YOUR INSTRUCTIONS —
Your answer must be an exact copy of the records below, minus any images.

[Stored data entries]

▬▬▬

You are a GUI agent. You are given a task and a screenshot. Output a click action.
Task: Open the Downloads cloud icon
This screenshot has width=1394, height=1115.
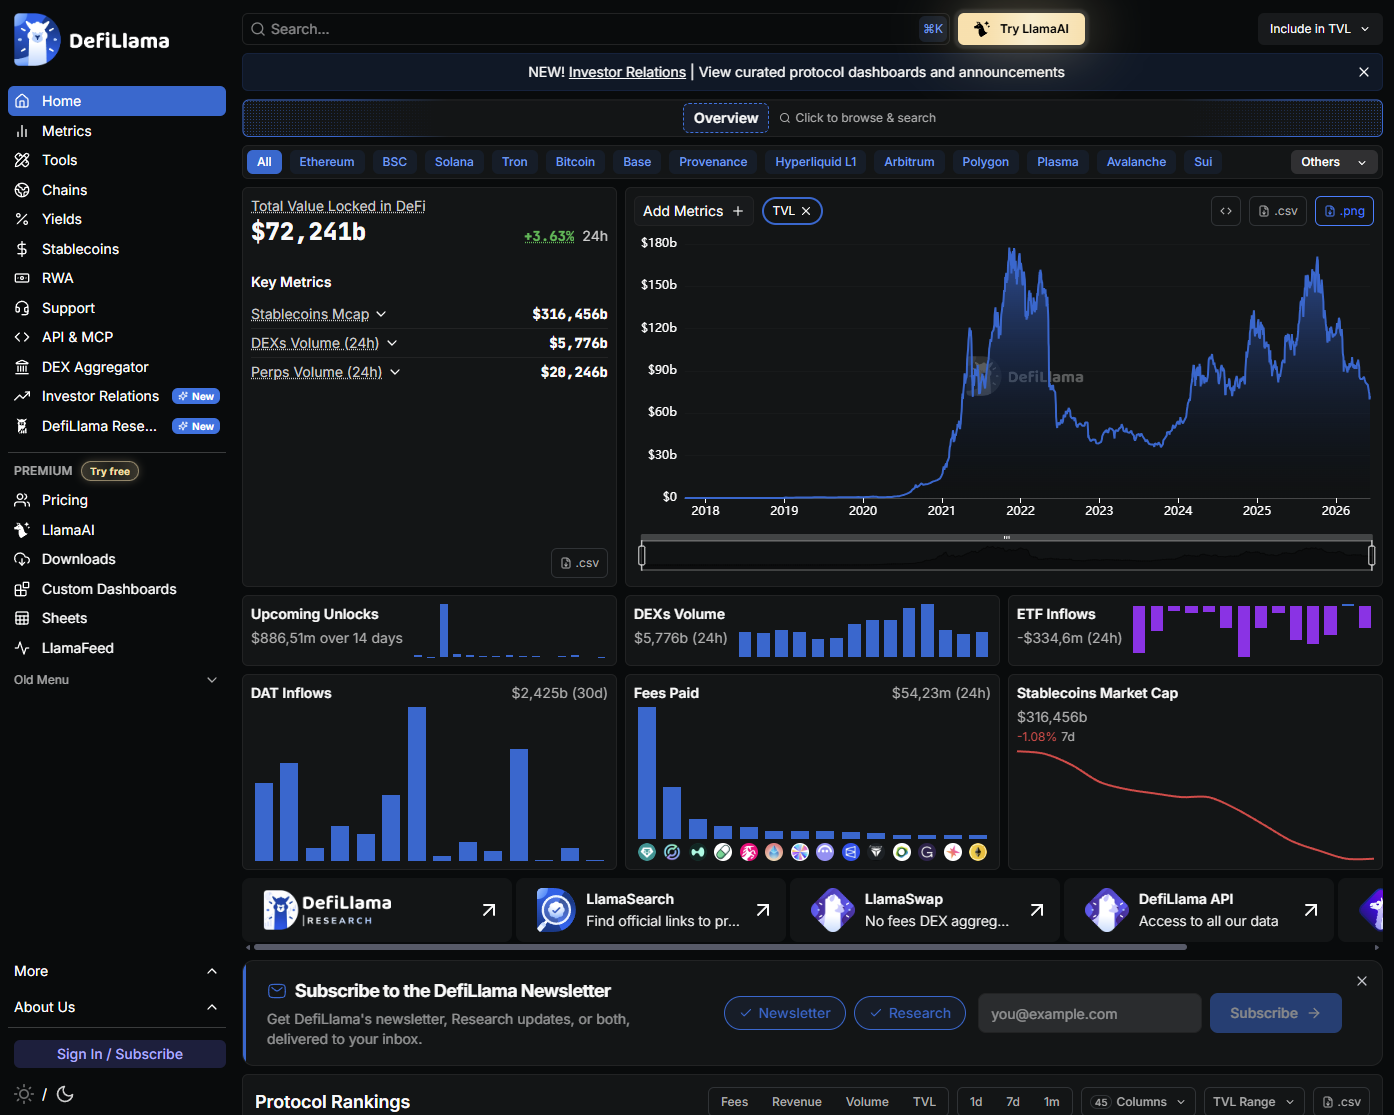click(22, 559)
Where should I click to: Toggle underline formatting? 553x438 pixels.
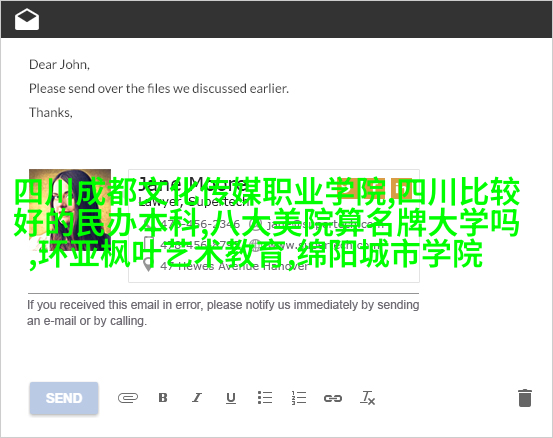click(231, 398)
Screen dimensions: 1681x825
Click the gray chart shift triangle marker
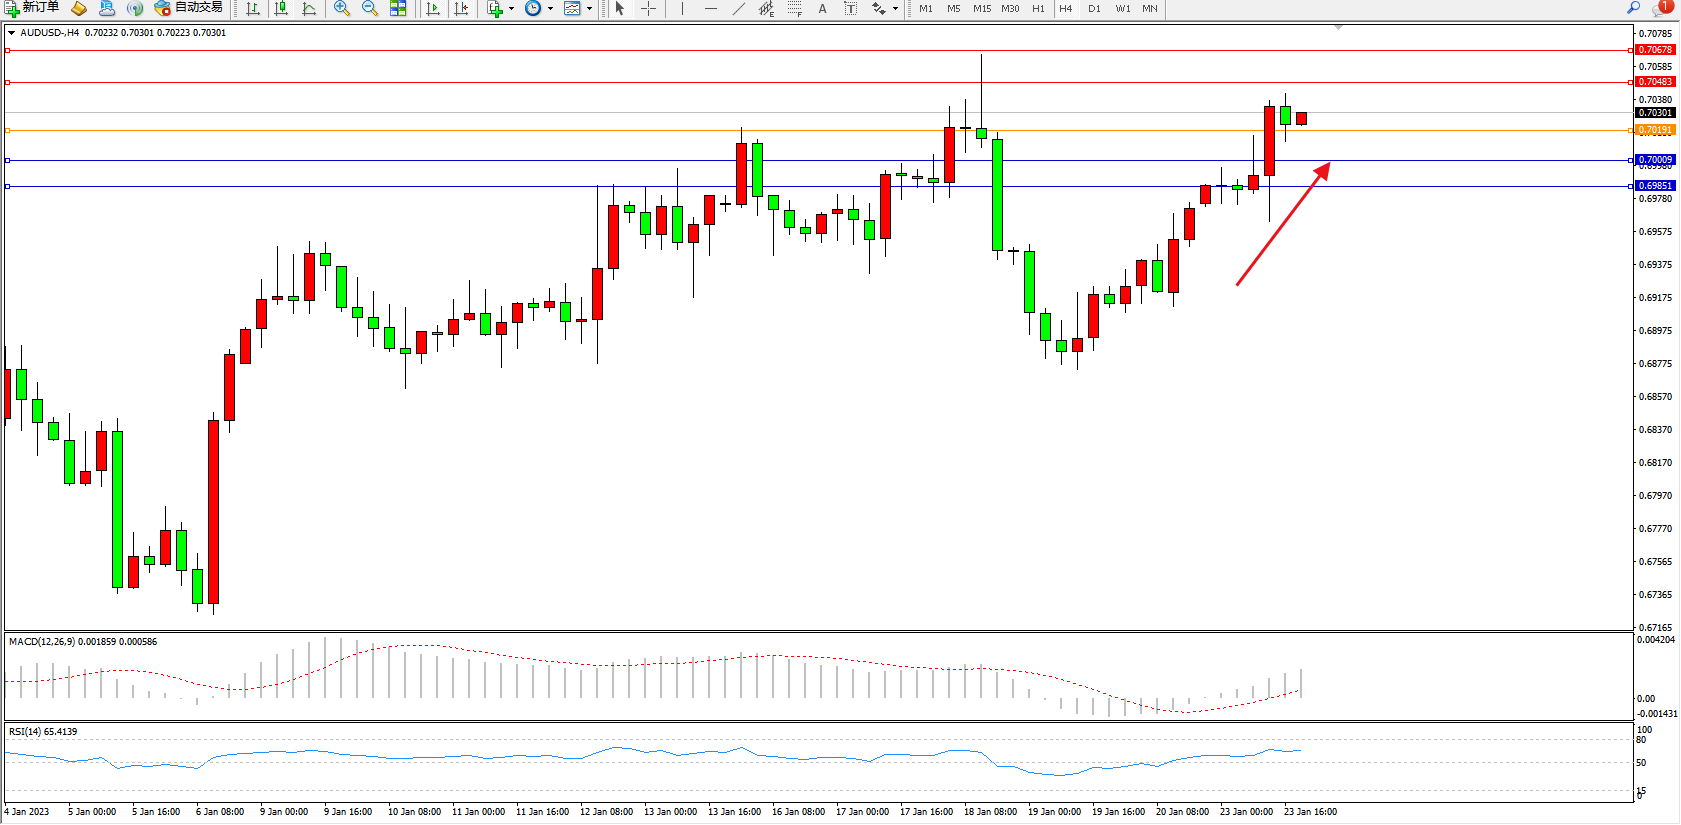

▬▬▬

RESPONSE BELOW —
You are a GUI agent. You are given a task and a screenshot. Output a click action.
Task: Open the Downloads cloud icon
This screenshot has width=1394, height=1115.
click(22, 559)
Where should I click to: Toggle underline formatting? 553x438 pixels.
click(231, 398)
Screen dimensions: 1681x825
Click the gray chart shift triangle marker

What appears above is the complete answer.